*** Begin section ***
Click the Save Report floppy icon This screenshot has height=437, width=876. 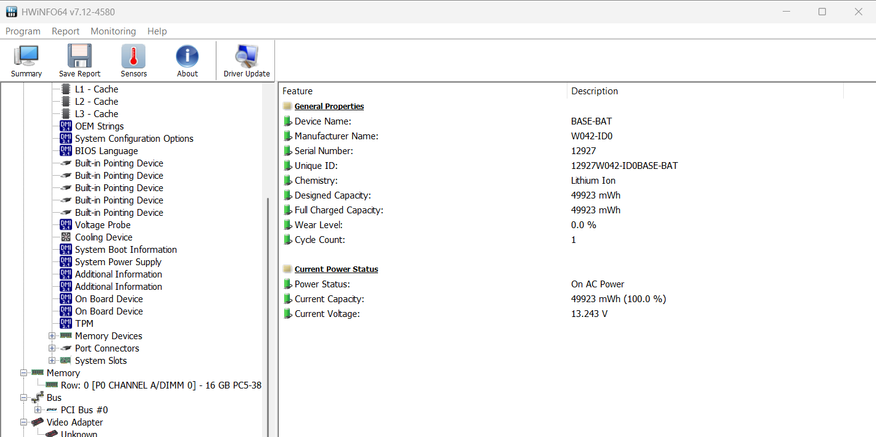(79, 60)
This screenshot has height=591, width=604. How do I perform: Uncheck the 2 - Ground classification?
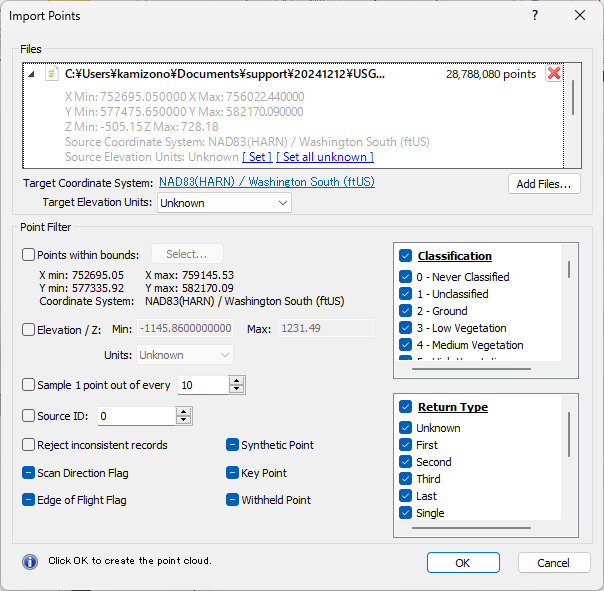tap(405, 311)

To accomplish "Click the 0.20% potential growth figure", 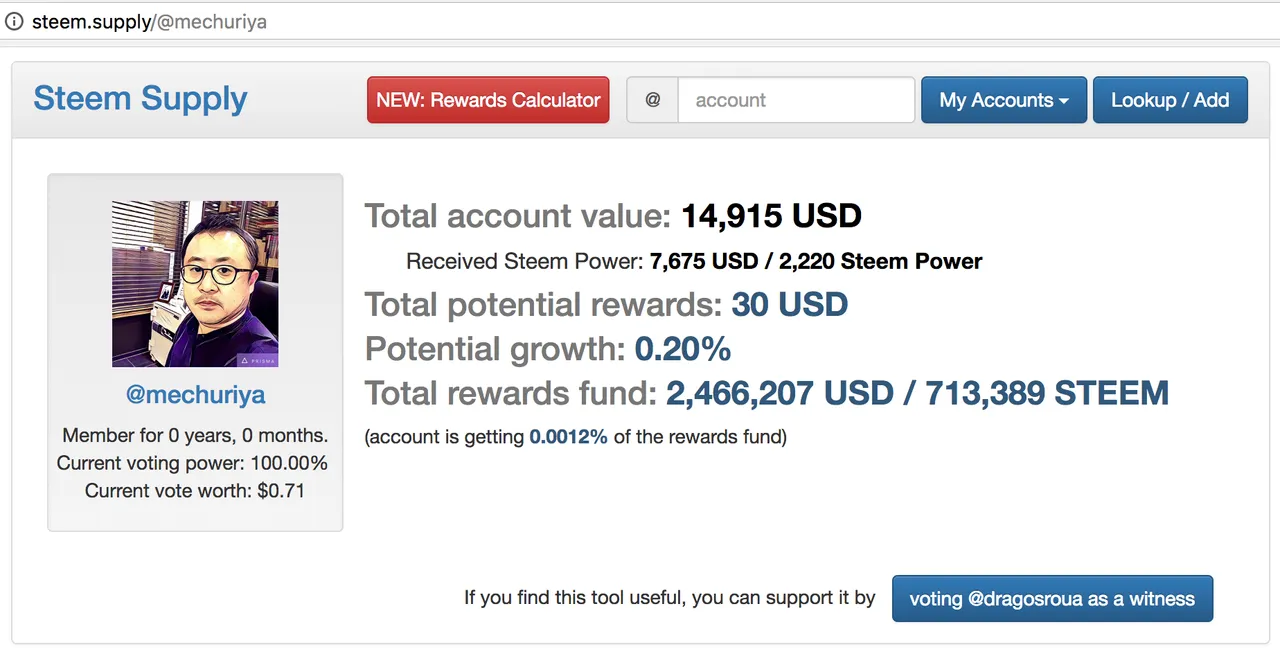I will [x=682, y=349].
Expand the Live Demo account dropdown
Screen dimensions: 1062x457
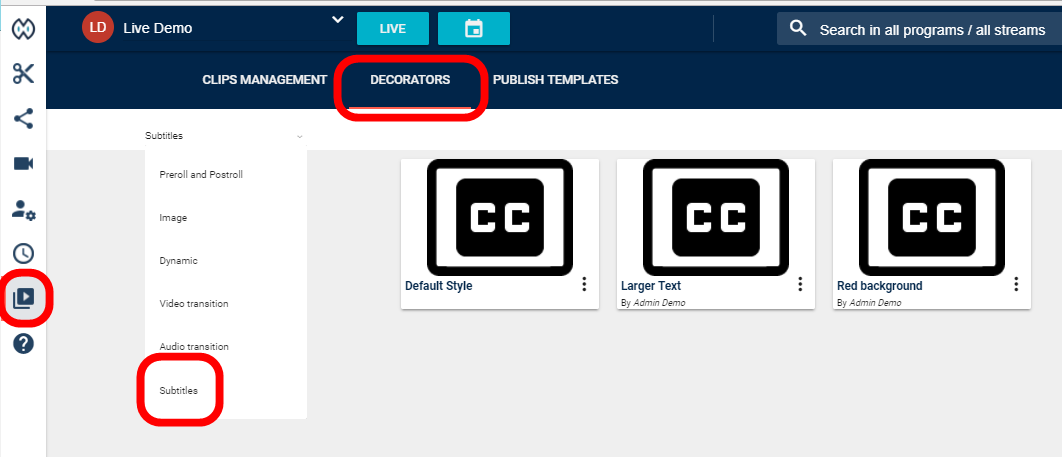(337, 21)
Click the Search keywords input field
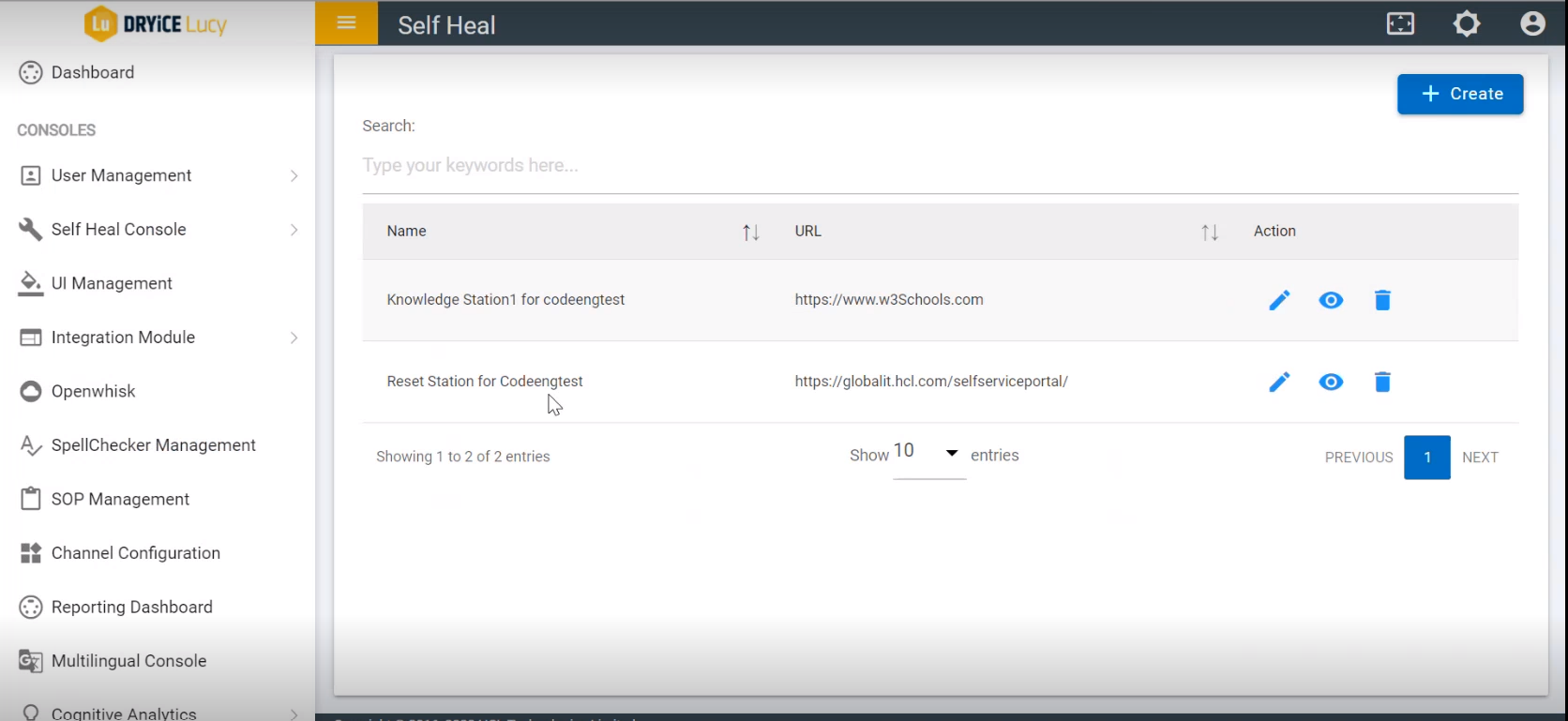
*** End section ***
REQUIREMENT
What should appear is an exact reproduction of the lines from the one with "Expand the Live Demo account dropdown" through the end of the material above, and no pictures.

RESPONSE FOR THIS EXERCISE
Expand the Live Demo account dropdown
Screen dimensions: 1062x457
(337, 21)
Click the Search keywords input field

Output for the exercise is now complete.